The CJK Dictionary Institute (CJKI), which specializes in CJK computational lexicography, is engaged in the continuous expansion of comprehensive CJK lexical databases. Currently, our databases contain nearly eight million entries, including a variety of grammatical and semantic attributes required for developing information retrieval applications, input method editors, named entity extraction, and electronic dictionaries.
This document describes some of the morphological attributes in our Japanese lexical databases, such as derivational affixes and binding valency, which are particularly useful for disambiguating and identifying Japanese lexemes in such applications as input method editors (IME) and search engine query processing. Information on our rich set of grammatical attributes, such as parts of speech (POS) and conjugation pattern codes, can be found at jappos.htm and our extensive frequency statistics database is described at japfreq.htm
We also maintain a comprehensive database of Simplified Chinese and Traditional Chinese morphological attributes and other data described at chinsam.htm.
A derivational affix (DA) is a word element (bound morpheme) that is prefixed or suffixed to a base or stem to create new words, not merely different forms of the same word. Strictly speaking, especially in traditional morphology, derivational affixes do not have lexical meaning of their own, and only add grammatical meanings such as negation and the formation of new parts of speech. Here, we use the term to include compound-forming word elements that have a substantial lexical meaning of their own, such as 人 jin in アメリカ人 amerikajin 'American'. See "A Brief Inroduction to Japanese Morphology" for a fuller discussion.
Jack Halpern's New Japanese English Character Dictionary (NJECD) provides an in-depth treatment of both on (Chinese-derived) and kun (native Japanese) derivational affixes, as explained in detail on pages 72a to 78a of the front matter to that dictionary. During a period of 16 years, we have made a systematic effort to collect these and provide accurate and comprehensive coverage.
Currently our database of derivational and inflectional suffixes contains about 2700 entries. Samples of these appear in Section 4 below. To get a fuller understanding, please look up these affixes in NJECD by referring to the entry numbers, where you will find many compounds and see how these affixes actually work in forming compounds.

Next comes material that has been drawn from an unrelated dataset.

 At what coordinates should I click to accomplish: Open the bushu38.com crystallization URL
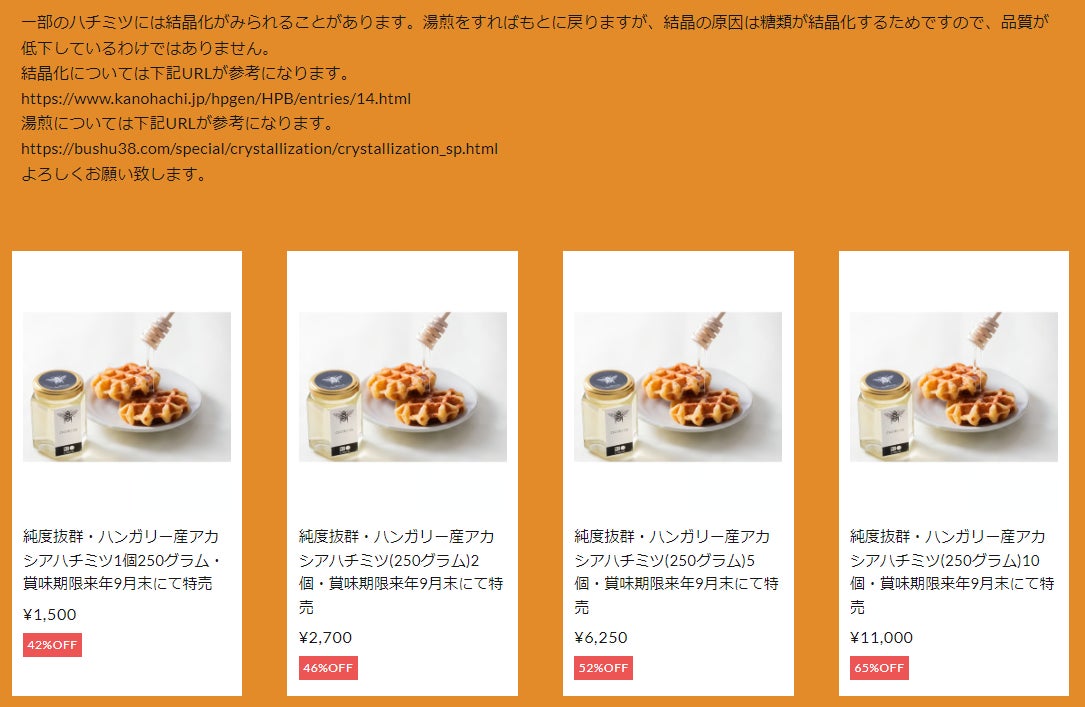click(259, 149)
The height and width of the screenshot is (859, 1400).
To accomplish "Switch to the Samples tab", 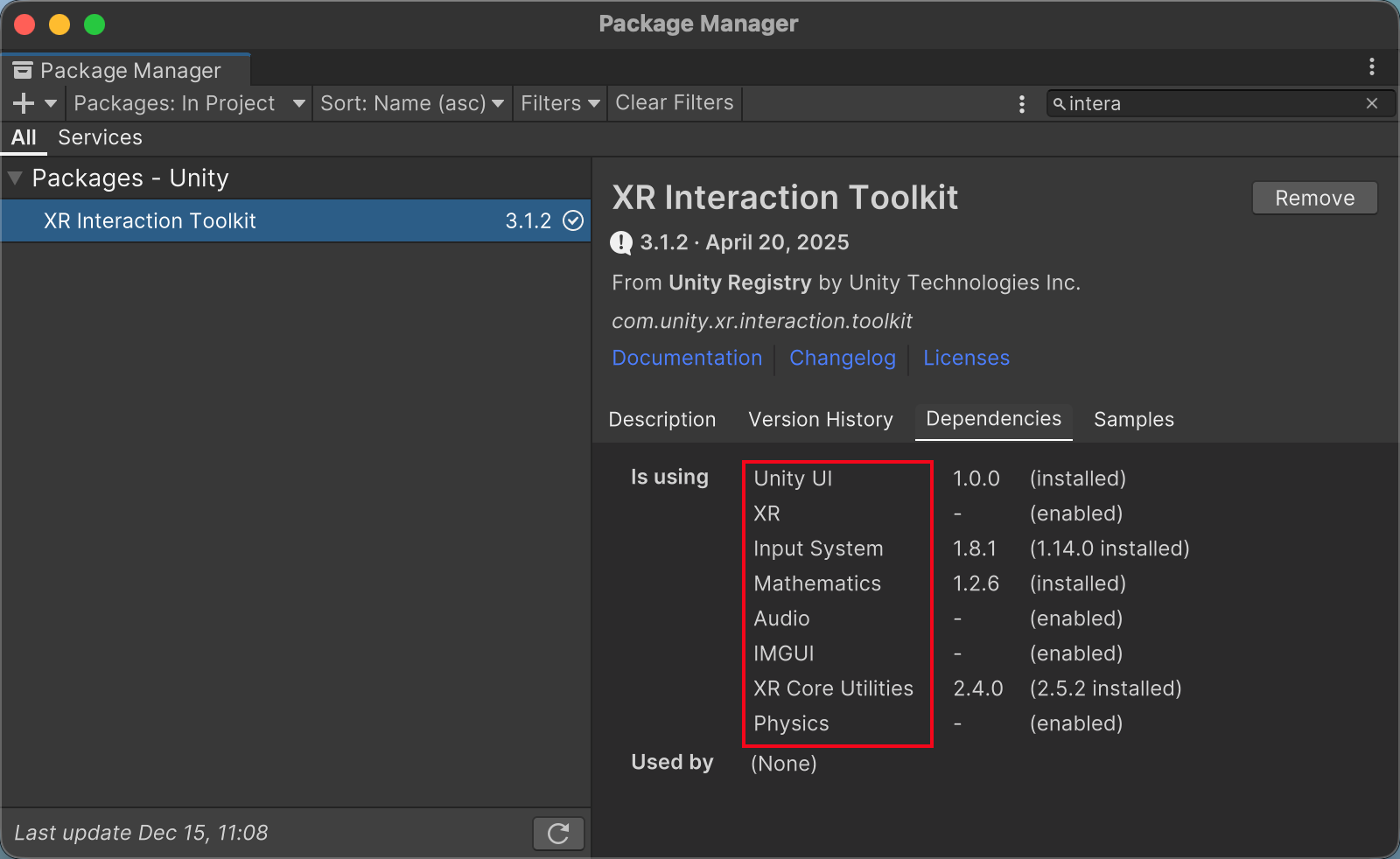I will (x=1133, y=420).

The most important benefit is that derivational affixes could significantly contribute to the accuracy of identifying countless lexemes that can be freely coined at the whim of the author. That is, they allow an application to algorithmically construct lexemes not present in the lexicon, like 食べ始める tabehajimeru 'start to eat' from 食べる taberu and the derivational suffix -始める-hajimeru 'start to do'.

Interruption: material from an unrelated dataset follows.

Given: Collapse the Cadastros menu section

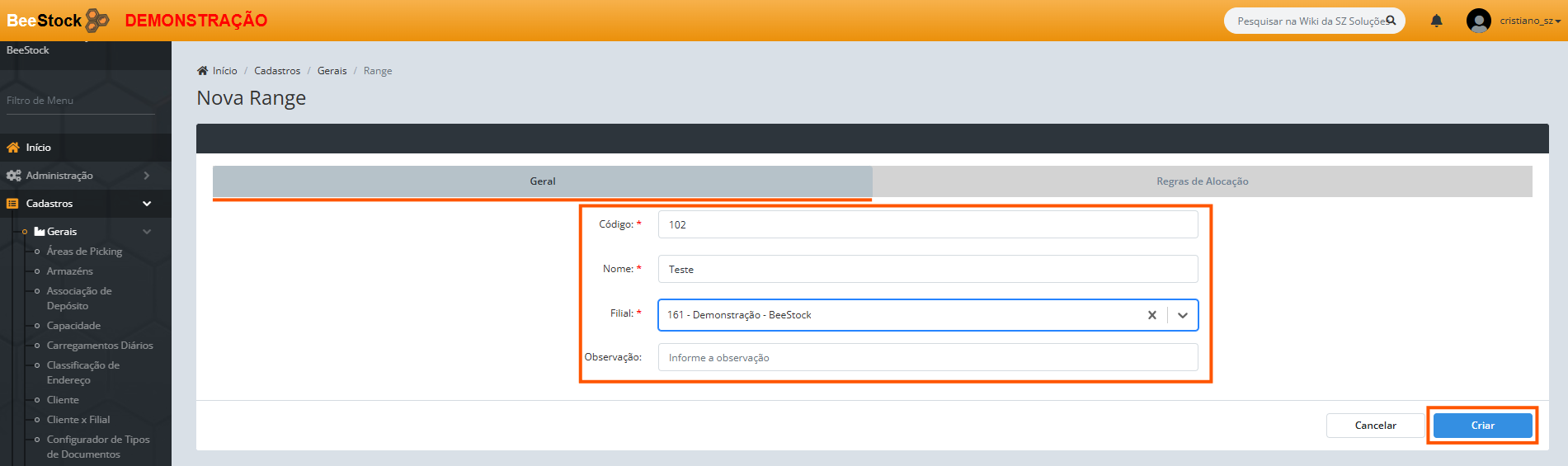Looking at the screenshot, I should coord(146,204).
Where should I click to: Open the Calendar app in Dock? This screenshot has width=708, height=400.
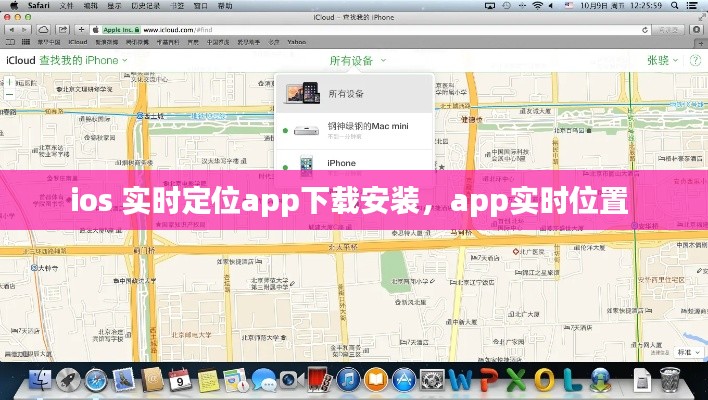point(180,380)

It is important to note that even though derivational affixes are often highly productive, ordinary word dictionaries, which focus on free lexemes, normally do not include them because they are bound morphemes.
Affix | NJECD
Entry Number |
Reading | Kind of Affix | English |
---|---|---|---|---|
川 | 0006 | kawa | suffix | names of rivers |
小- | 0007 | ko- | also prefix | little, small |
小- | 0007 | sa- | also prefix | |
水- | 0010 | mizu- | prefix | water |
心 | 0011 | kokoro | also suffix | heart, mind, spirit, soul; thoughts, ideas |
-切る | 0027 | -kiru | verbal suffix | |
-切り | 0027 | -giri | also suffix | way of cutting |
-切れる | 0027 | -kireru | verbal suffix | be able to do, be able to finish |
-切れ | 0027 | -gire | also suffix | |
-代わり | 0030 | -gawari | suffix | substitute, replacement |
-付ける | 0031 | -zukeru | verbal suffix | give, impart, provide with |
Affix | Entry Number | Reading | Kind Of Affix | English |
---|---|---|---|---|
小 | 0007 | shoo- | also prefix | small, little, minor, tiny |
小 | 0007 | -shoo | suffix | names of elementary schools |
水 | 0010 | -sui | also suffix | water, liquid, fluid; soda |
心 | 0011 | -shin | also suffix | sense, motive |
心 | 0011 | -shin | also suffix | heart (the organ) |
旧 | 0014 | kyuu- | also prefix | former, ex-, old-time, old |
順 | 0018 | -jun | also suffix | order, sequence, turn |
仏 | 0019 | -butsu | also suffix | Buddhist image |
化 | 0021 | -ka | also suffix | -ize, -ify |
比 | 0026 | -hi | also suffix | ratio |
比 | 0026 | -hi | also prefix | specific |
代 | 0030 | -dai | suffix | range of a person's age in ten-year periods |
代 | 0030 | -dai | suffix | years spanning a specific period |
代 | 0030 | -dai | also suffix | charge, fare, fee, price |
Affix | Rank | POS | Sub- POS | Reading |
---|---|---|---|---|
人 | 000020 | WS | N | にん |
年 | 000026 | WS | ねん | |
日 | 000028 | WS | にち | |
円 | 000037 | WP | えん | |
円 | 000037 | WS | えん | |
前 | 000044 | WS | まえ | |
第 | 000067 | WP | だい | |
始める | 000068 | WS | はじめる | |
うち | 000086 | WP | うち | |
社 | 000096 | WS | しゃ | |
今 | 000107 | WP | いま | |
目 | 000111 | WS | め | |
続ける | 000155 | WS | つづける | |
出す | 000162 | WS | だす | |
話 | 000179 | WS | はなし | |
度 | 000181 | WS | ど | |
上がる | 000185 | WS | あがる | |
台 | 000192 | WS | N | だい |
回 | 000195 | WS | N | かい |
声 | 000196 | WS | こえ | |
党 | 000204 | WS | とう | |
上げる | 000239 | WS | あげる | |
本 | 000247 | WS | ほん | |
例 | 000248 | WS | れい | |
キロ | 000250 | WP | きろ |
The table below shows some examples of Japanese inflectional affixes. Inflection is explained in "A Brief Inroduction to Japanese Morphology" and the POS codes are defined on the Japanese Part of Speech Codes page.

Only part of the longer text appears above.